___ Given information

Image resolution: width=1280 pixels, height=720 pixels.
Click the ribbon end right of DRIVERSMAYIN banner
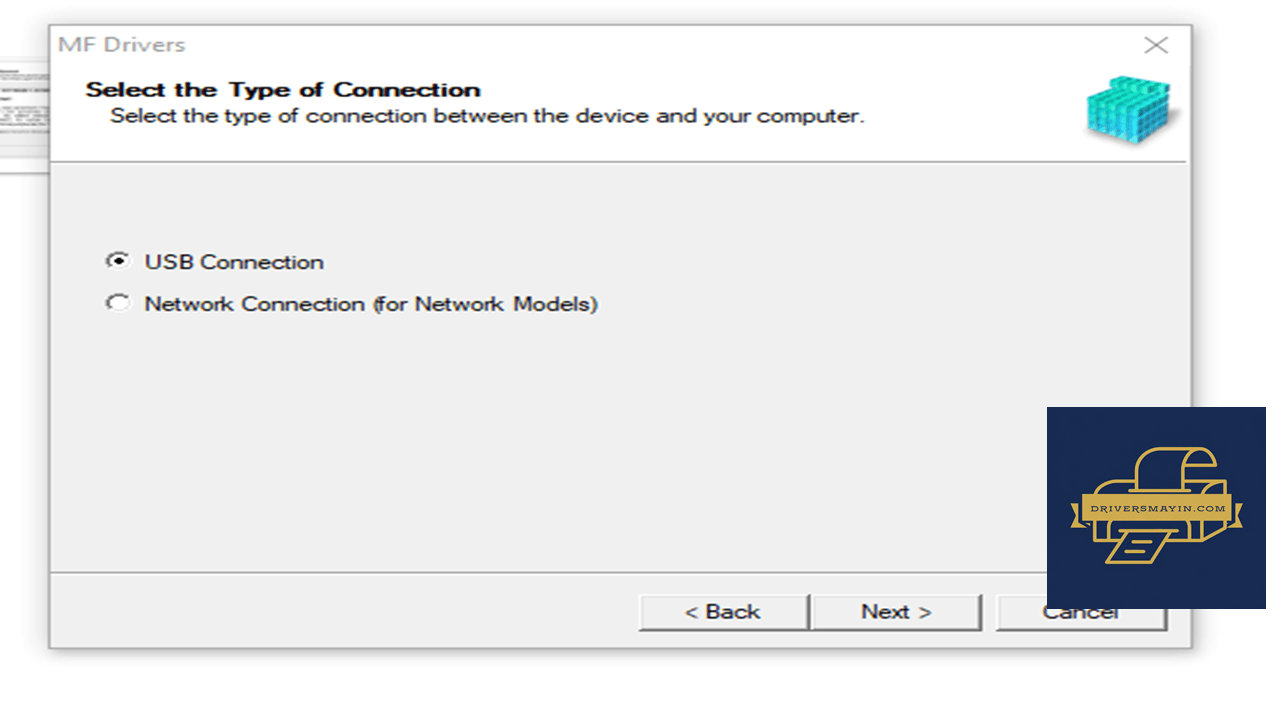[1235, 516]
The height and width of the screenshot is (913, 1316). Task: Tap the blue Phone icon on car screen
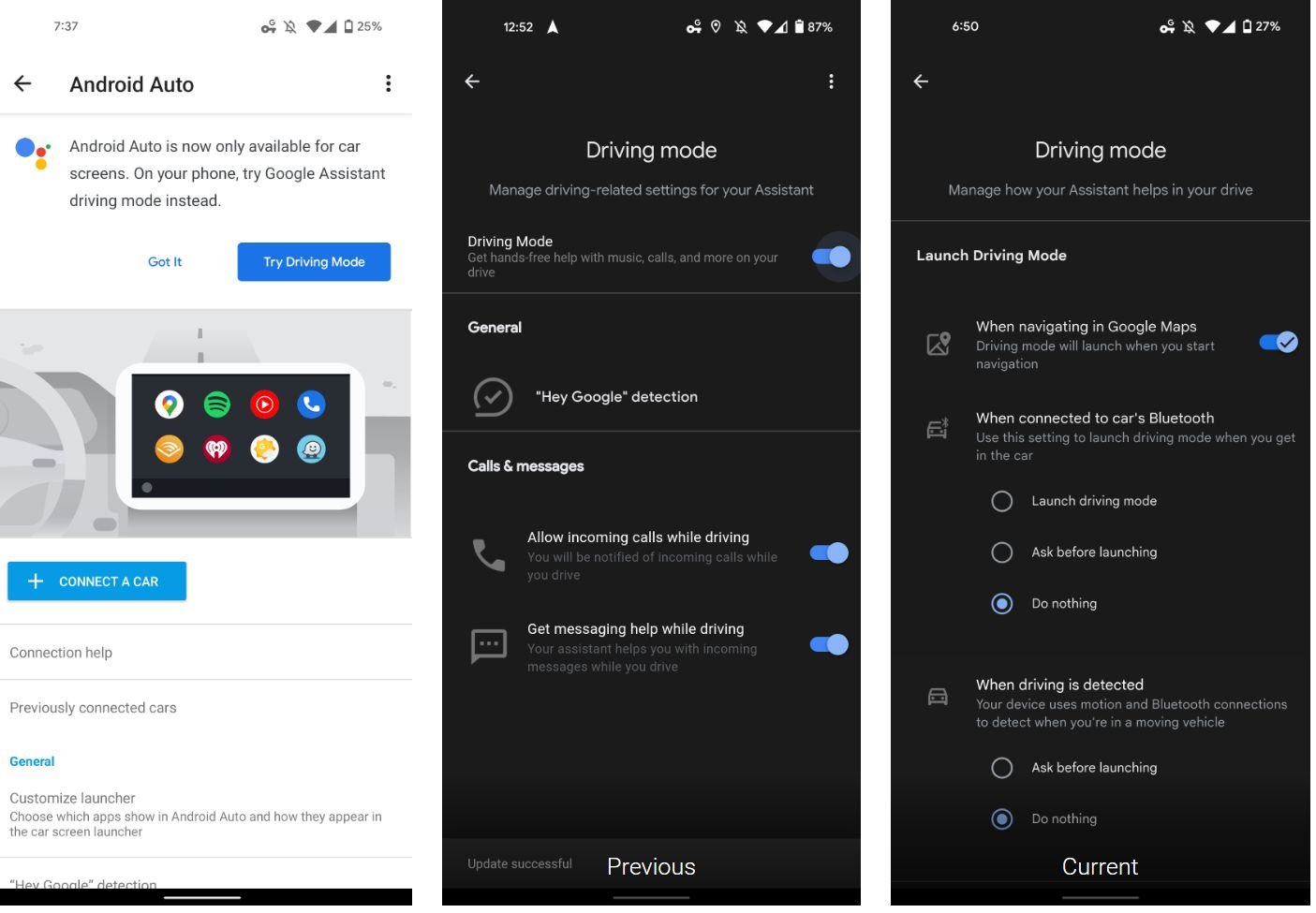pos(312,405)
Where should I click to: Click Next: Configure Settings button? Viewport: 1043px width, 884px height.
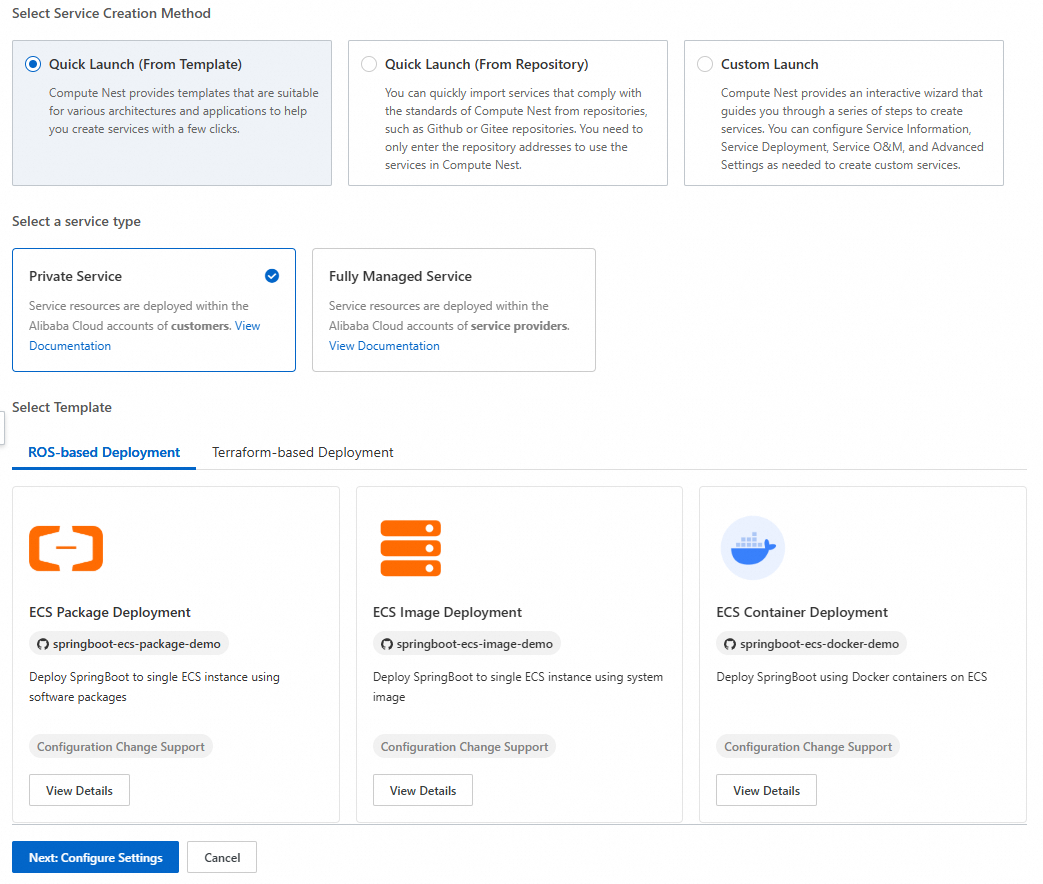point(95,857)
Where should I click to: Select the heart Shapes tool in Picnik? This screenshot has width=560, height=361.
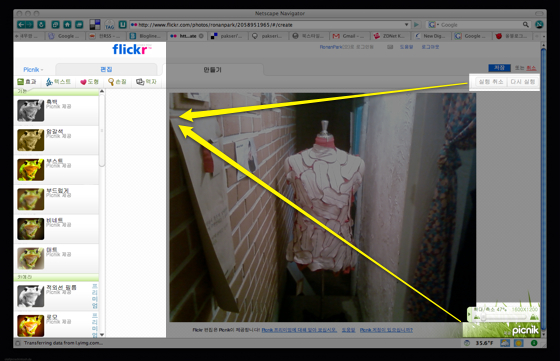[89, 82]
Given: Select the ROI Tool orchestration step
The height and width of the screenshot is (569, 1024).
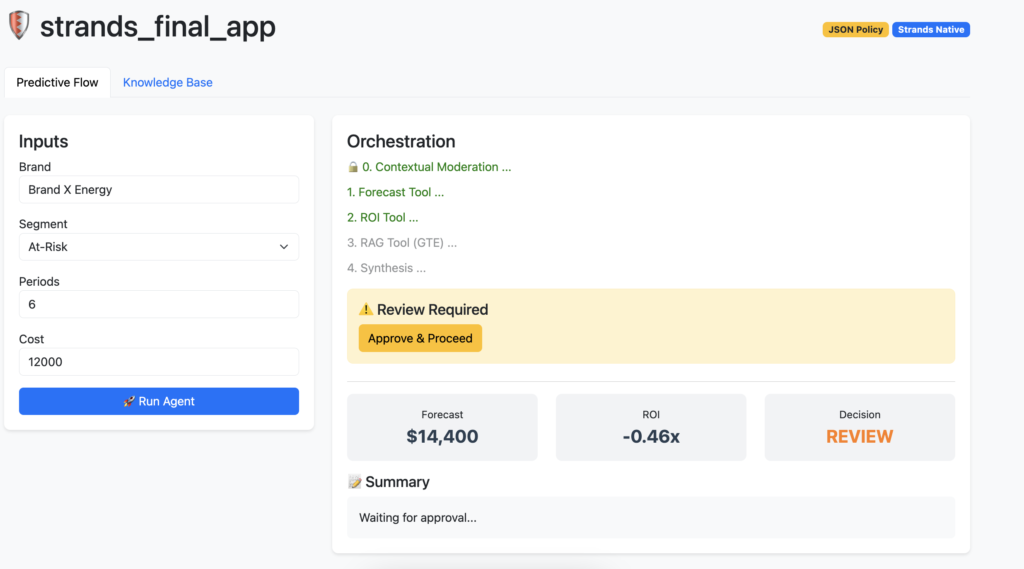Looking at the screenshot, I should pos(382,217).
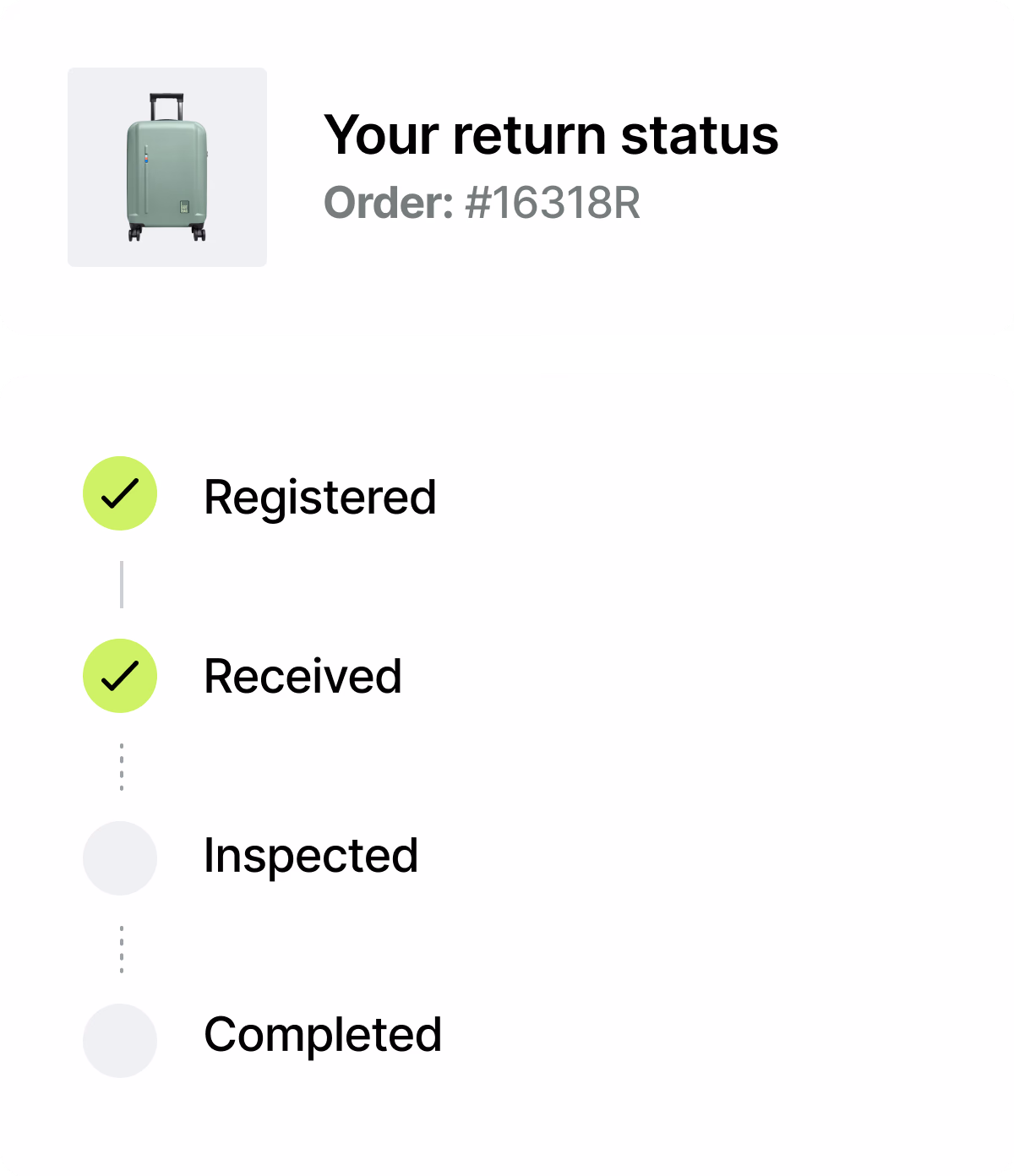Select the empty Completed status circle

120,1037
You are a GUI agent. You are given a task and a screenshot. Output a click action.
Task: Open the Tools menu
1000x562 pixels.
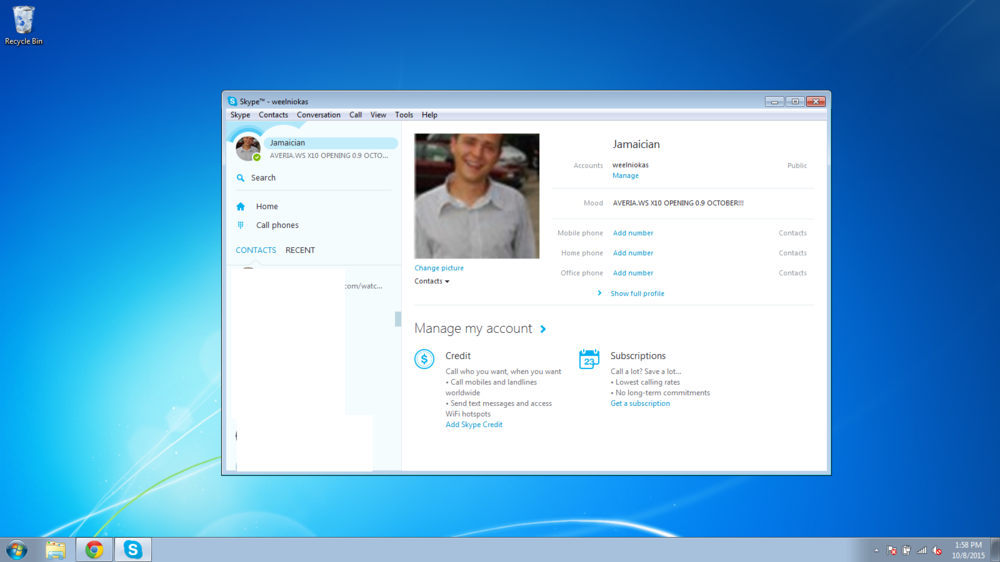click(x=403, y=115)
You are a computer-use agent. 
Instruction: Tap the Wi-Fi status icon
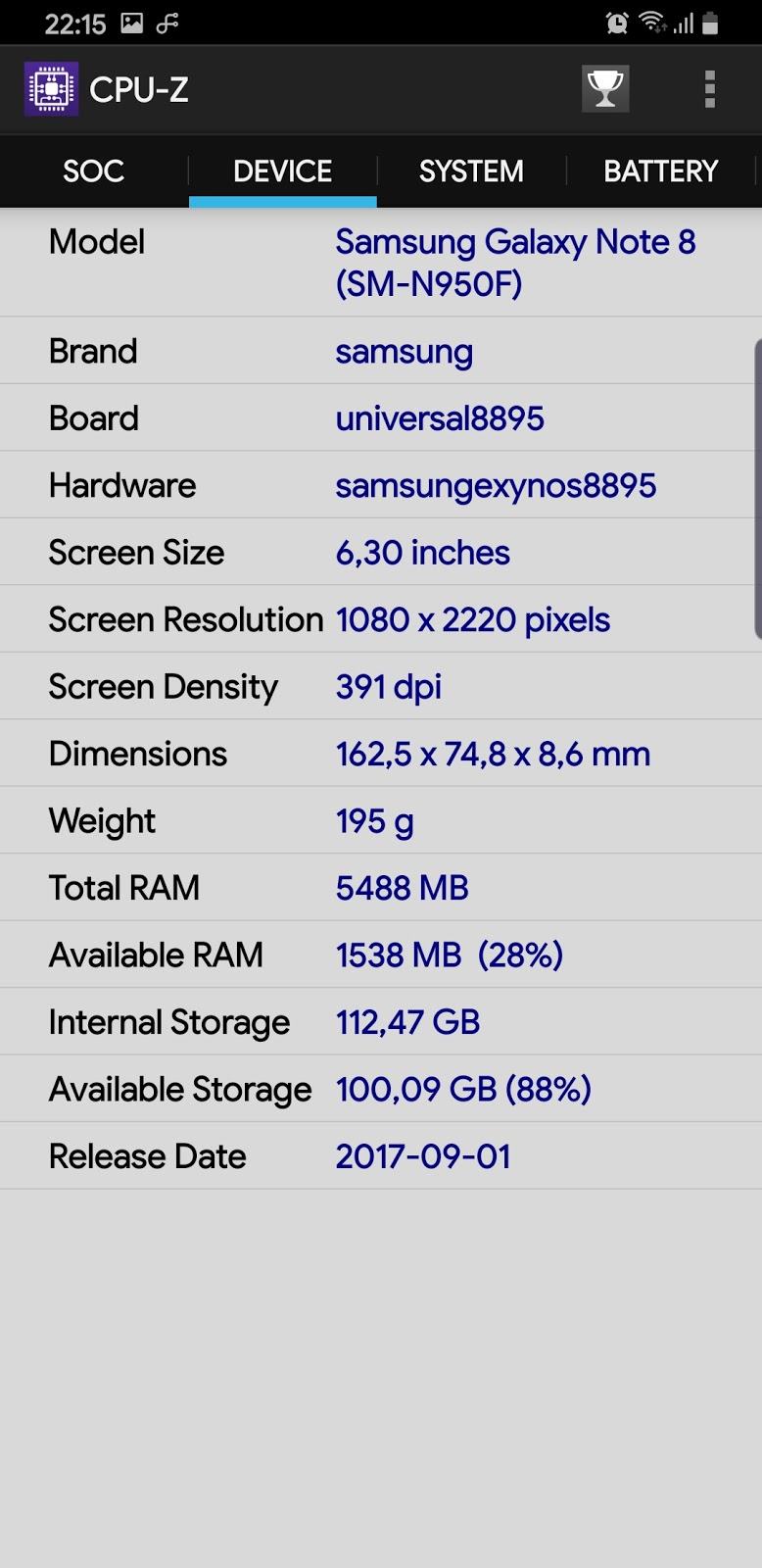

______

**Exercise instructions**: Each line of the records above that holds the word "agent" should be counted, and only the final number stated.

**Answer to this task**: 2